Prompt:
Return the lines from the start of the items through the line containing "tap(75, 619)", inclusive, reproducing them verbatim.

Begin Record set

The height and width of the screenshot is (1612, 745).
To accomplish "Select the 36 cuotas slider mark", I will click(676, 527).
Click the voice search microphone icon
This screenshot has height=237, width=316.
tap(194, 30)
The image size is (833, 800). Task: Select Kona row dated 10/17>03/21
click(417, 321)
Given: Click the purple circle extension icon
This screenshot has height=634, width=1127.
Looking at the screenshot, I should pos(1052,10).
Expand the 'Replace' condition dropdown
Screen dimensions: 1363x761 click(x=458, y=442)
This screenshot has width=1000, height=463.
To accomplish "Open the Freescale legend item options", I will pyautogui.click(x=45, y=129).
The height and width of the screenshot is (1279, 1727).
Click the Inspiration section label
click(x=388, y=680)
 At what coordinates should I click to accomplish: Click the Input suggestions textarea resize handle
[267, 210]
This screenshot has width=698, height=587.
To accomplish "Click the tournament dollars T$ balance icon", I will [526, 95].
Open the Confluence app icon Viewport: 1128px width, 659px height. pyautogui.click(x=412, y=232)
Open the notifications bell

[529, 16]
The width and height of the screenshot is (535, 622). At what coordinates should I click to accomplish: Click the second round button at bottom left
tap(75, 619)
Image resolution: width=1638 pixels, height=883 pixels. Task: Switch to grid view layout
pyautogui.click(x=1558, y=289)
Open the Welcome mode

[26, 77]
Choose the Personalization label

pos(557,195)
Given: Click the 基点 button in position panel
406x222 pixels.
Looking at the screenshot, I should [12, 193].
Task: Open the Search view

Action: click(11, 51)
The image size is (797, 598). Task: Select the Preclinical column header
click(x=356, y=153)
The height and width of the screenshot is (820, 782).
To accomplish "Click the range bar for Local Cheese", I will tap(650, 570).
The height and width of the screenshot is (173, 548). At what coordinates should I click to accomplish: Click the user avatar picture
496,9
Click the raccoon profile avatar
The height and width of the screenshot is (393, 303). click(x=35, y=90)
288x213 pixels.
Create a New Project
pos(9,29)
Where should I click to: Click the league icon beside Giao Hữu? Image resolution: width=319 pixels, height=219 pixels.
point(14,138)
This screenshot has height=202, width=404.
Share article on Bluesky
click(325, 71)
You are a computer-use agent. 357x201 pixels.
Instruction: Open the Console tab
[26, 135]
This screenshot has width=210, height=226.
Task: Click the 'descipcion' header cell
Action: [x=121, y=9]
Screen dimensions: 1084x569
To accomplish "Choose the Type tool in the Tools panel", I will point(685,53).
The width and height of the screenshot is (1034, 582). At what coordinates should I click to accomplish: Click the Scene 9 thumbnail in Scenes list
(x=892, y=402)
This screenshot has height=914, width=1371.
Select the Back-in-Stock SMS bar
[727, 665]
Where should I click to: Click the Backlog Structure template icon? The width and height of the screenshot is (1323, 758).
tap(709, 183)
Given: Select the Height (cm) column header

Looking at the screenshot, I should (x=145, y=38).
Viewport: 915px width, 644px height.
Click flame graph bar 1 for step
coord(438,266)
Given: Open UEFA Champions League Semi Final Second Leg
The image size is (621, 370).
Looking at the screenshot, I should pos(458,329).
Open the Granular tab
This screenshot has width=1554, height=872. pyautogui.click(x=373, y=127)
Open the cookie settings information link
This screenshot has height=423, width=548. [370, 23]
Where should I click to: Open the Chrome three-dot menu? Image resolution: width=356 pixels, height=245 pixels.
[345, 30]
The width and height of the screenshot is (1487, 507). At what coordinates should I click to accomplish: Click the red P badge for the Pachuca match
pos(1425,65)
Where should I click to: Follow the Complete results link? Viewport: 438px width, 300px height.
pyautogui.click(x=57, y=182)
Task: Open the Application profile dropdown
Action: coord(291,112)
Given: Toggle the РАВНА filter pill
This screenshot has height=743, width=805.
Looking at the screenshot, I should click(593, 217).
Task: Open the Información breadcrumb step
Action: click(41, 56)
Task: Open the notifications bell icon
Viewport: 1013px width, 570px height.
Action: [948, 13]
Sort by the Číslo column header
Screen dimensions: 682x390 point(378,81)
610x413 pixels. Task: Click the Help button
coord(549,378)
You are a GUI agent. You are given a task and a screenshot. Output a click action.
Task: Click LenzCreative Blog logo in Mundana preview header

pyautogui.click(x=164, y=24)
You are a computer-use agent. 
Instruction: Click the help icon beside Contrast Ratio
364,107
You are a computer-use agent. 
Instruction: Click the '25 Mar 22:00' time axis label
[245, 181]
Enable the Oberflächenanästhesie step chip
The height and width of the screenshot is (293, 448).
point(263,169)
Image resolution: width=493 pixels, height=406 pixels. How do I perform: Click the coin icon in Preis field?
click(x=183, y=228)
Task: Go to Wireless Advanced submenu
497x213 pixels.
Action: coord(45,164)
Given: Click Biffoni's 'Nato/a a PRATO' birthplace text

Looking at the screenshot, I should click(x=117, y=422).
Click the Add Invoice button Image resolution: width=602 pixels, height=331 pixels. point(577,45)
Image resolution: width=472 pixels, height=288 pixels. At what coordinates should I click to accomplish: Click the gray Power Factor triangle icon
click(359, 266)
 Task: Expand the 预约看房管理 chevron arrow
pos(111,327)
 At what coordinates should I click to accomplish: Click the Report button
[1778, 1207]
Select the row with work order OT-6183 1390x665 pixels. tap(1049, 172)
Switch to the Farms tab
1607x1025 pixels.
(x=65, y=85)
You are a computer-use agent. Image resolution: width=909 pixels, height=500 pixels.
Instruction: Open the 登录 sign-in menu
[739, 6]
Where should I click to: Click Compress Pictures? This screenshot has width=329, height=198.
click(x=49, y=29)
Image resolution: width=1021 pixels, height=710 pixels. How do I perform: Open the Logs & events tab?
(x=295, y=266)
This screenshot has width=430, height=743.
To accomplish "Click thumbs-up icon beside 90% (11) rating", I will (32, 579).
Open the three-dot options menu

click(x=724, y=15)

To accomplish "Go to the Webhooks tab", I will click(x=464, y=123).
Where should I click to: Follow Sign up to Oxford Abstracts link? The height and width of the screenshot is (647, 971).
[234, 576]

End Record set

Right answer:
The height and width of the screenshot is (1612, 745).
To accomplish "Select the 36 cuotas slider mark", I will click(676, 527).
Click the voice search microphone icon
This screenshot has height=237, width=316.
tap(194, 30)
The image size is (833, 800). Task: Select Kona row dated 10/17>03/21
click(417, 321)
Given: Click the purple circle extension icon
This screenshot has height=634, width=1127.
Looking at the screenshot, I should pos(1052,10).
Expand the 'Replace' condition dropdown
Screen dimensions: 1363x761 click(x=458, y=442)
This screenshot has width=1000, height=463.
To accomplish "Open the Freescale legend item options", I will pyautogui.click(x=45, y=129).
The height and width of the screenshot is (1279, 1727).
Click the Inspiration section label
click(x=388, y=680)
 At what coordinates should I click to accomplish: Click the Input suggestions textarea resize handle
[267, 210]
This screenshot has width=698, height=587.
To accomplish "Click the tournament dollars T$ balance icon", I will [526, 95].
Open the Confluence app icon Viewport: 1128px width, 659px height. pyautogui.click(x=412, y=232)
Open the notifications bell

[529, 16]
The width and height of the screenshot is (535, 622). At what coordinates should I click to accomplish: Click the second round button at bottom left
tap(75, 619)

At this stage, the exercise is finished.